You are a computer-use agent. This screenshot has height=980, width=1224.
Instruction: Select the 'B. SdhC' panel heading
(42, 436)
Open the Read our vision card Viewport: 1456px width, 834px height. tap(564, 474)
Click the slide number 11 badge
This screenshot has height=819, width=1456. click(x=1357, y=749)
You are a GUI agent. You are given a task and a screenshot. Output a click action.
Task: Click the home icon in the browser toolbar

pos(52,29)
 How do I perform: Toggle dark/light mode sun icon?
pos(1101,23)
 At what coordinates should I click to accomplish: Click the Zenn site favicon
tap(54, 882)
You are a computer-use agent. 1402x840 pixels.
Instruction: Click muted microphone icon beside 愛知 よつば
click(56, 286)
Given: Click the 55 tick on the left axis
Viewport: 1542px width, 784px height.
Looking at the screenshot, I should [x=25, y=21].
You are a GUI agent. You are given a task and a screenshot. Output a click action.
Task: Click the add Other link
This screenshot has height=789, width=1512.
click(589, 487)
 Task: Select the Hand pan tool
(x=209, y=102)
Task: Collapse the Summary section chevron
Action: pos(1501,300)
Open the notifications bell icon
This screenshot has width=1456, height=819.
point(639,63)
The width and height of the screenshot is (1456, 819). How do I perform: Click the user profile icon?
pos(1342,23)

• • • • •

> **Problem requirements**: Search each line of the data above for "computer", and copy the lines where it occurs.

> **Reply**:
You are a computer-use agent. This screenshot has height=980, width=1224.
You are a computer-use agent. 1402x840 pixels.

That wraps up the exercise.